▶ **Required work**:
Rewrite the lines of the rows below as a JSON list of strings, one string per line, omitting blank lines. Leave the pictures out of the answer.

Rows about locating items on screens

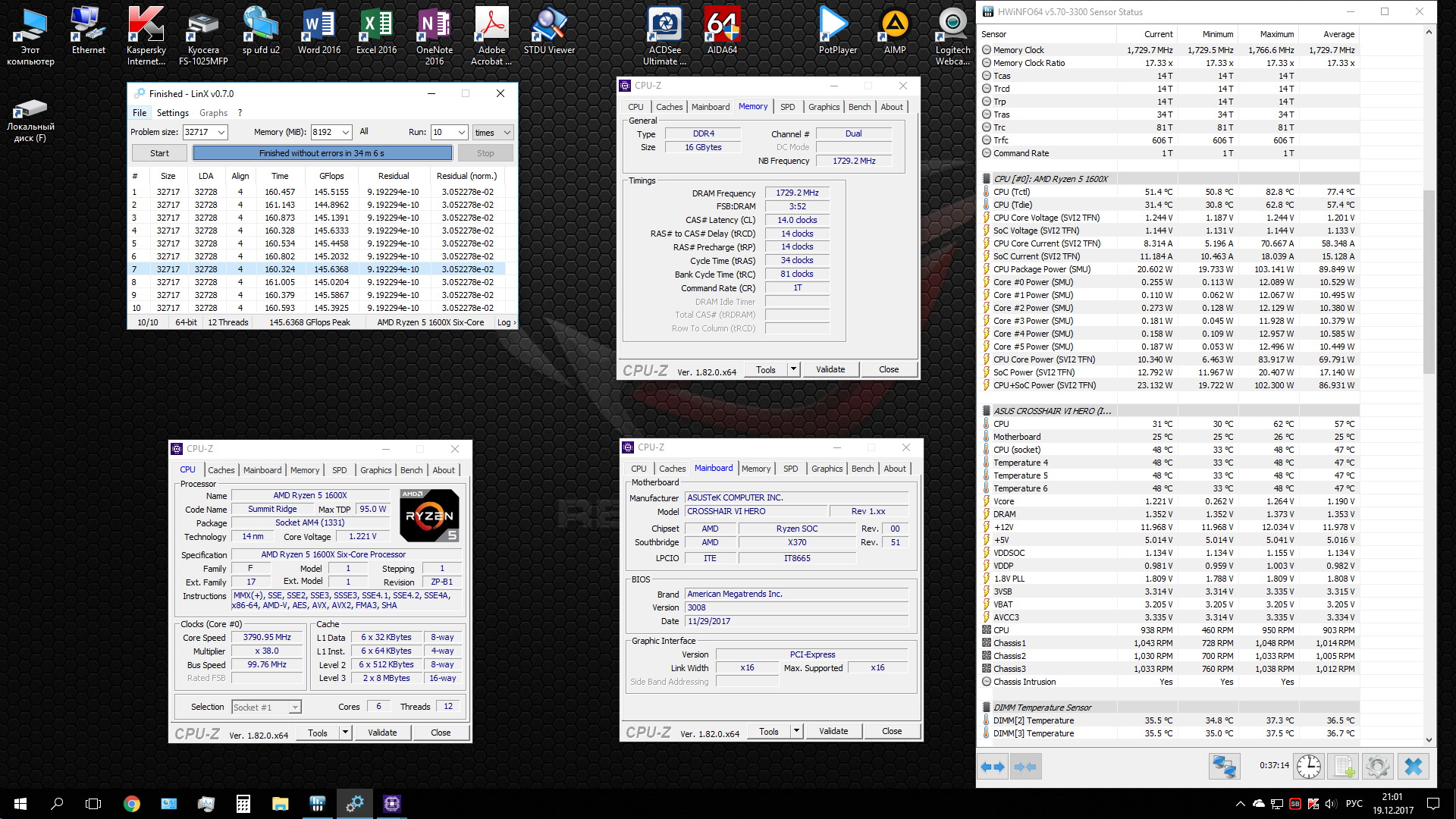This screenshot has width=1456, height=819.
Task: Click Validate in Mainboard CPU-Z window
Action: point(833,731)
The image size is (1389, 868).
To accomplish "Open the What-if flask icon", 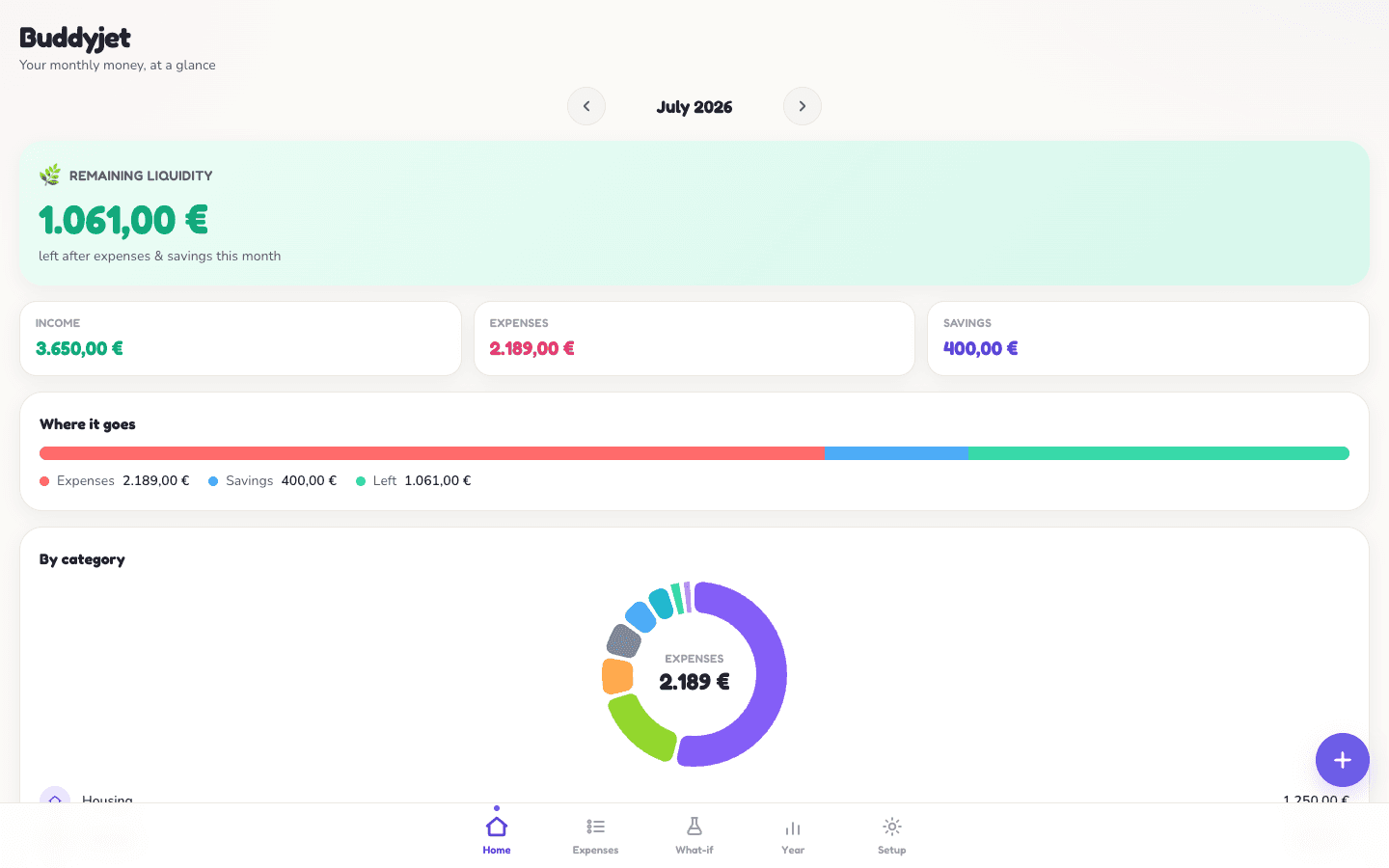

▶ **Completed exercise**:
[
  "This screenshot has width=1456, height=819.",
  "Task: Click Validate in Mainboard CPU-Z window",
  "Action: point(833,731)",
  "The image size is (1389, 868).",
  "To accomplish \"Open the What-if flask icon\", "
]